LE PROTESTE DEGLI UTENTI DI OTORINO… E MANCA ANCORA IL BANCOMAT

di Marco Antonini

Non c’è pace per l’ospedale Profili di Fabriano. Protestano gli utenti del reparto di Otorino. “In bagno ci sono fili elettrici penzolanti che possono dar vita anche a un corto circuito”. Non va meglio in sala d’attesa: “Le sedute delle sedie sono spesso non avvitate.
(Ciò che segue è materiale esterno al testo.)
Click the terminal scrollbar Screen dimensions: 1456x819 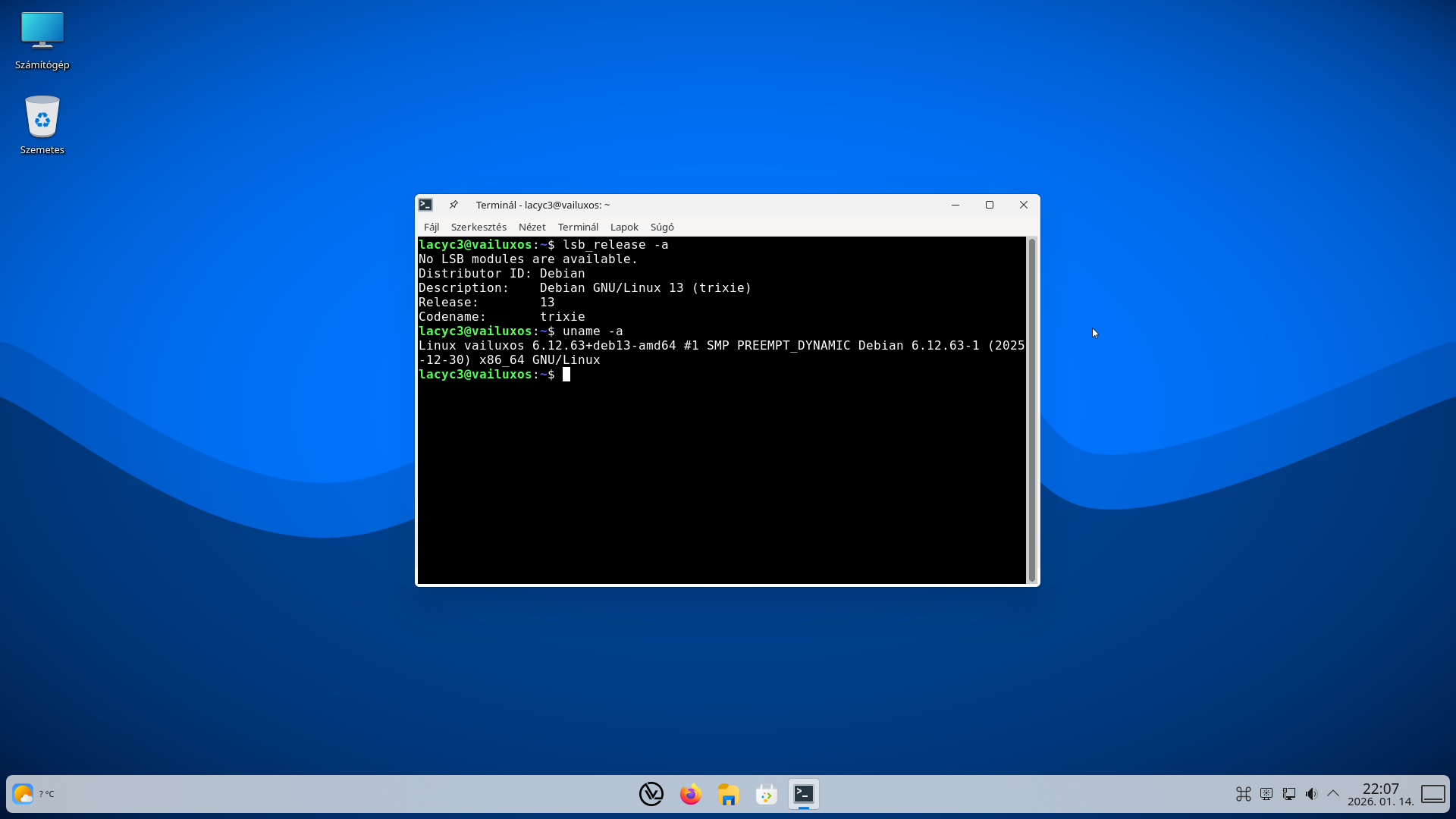pyautogui.click(x=1031, y=410)
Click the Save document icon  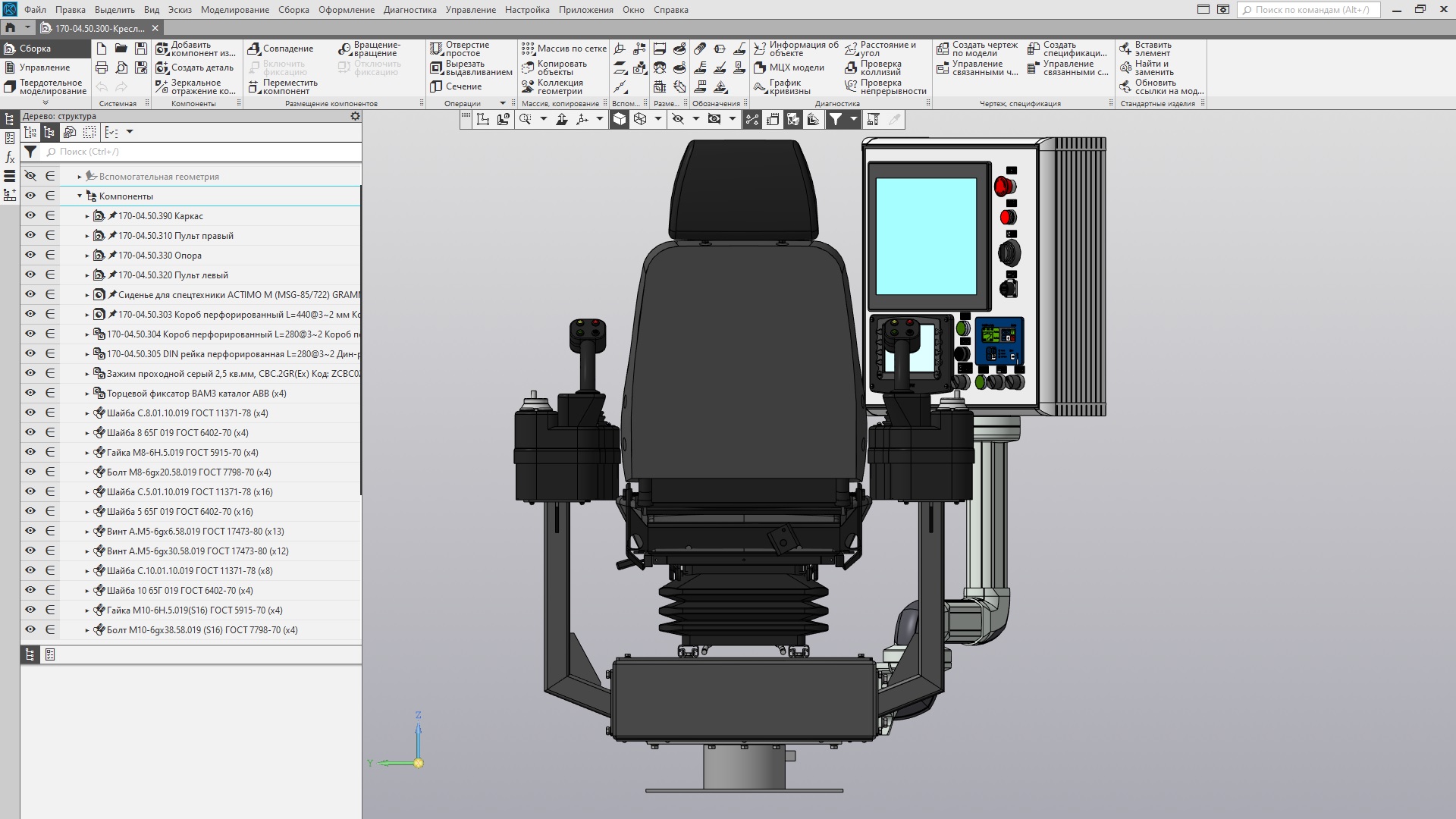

Il rischio di cadere in terra, e farsi male, è troppo alto con seri rischi soprattutto per anziani e bambini”. Un nuovo problema non di poco conto che si aggiunge a quello della carenza di medici in diversi reparti e delle sale operatorie che lavorano a singhiozzo per la mancanza degli anestesisti. Utenti arrabbiati e amareggiati dalle condizioni della sala di aspetto e dei servizi igienici dell’ambulatorio di Otorino Laringoiatria dell’ospedale Profili. Sedie rotte e arredi sanitari penzolanti. Un rischio per la sicurezza di chiunque. Non solo carenza di figure professionali quali medici e infermieri, ora anche la questione sicurezza degli utenti riporta in primo piano l’ospedale della città della carta che, da anni, è sotto la lente di ingrandimento per i continui tagli e criticità segnalati non solo dai pazienti, ma anche dai sanitari. Quella della sala di attesa di Otorino è solo l’ultimo caso ed è stato evidenziato da alcune persone che aspettavano il loro turno per una visita. “L’attesa si stava prolungando – ha confidato l’uomo armato di macchinetta fotografica durante la fila per parlare con lo specialista- e ho avuto necessità di utilizzare i servizi igienici. Una volta entrato ho visto questa situazione che andava risolta quanto prima e riguarda la sicurezza di noi utenti. Ci sono, infatti, fili elettrici penzolanti che possono dar vita anche a un corto circuito e, quindi, rischi per le persone che hanno bisogno del bagno per il pubblico”. Non va meglio, purtroppo, in sala d’attesa. “Le sedute delle sedie sono spesso non avvitate e ciò comporta che il rischio di cadere a terra è sempre dietro l’angolo. Va bene che siamo già in ospedale – ironizza l’utente che ha voluto segnalare questo disservizio – ma certamente l’obiettivo è quello di uscire dalla struttura ospedaliera meglio di come ci si è entrati, senza amare sorprese”.

Il bancomat… che non c’è

Attivare quanto prima un bancomat del gruppo Intesa Sanpaolo all’ospedale Profili di Fabriano. Lo chiedono, a gran voce, gli utenti. Il vecchio apparecchio era stato tolto a gennaio dello scorso anno. Ad aprile erano arrivate rassicurazioni, dopo tante polemiche da parte della cittadinanza, circa l’arrivo di un nuovo bancomat da posizionare all’ingresso della struttura. Ad oggi, però, non si sa ancora nulla. Anche ieri diversi fabrianesi hanno chiesto con urgenza ai vertici ospedalieri di attivarsi per rimettere questa comodità al Profili.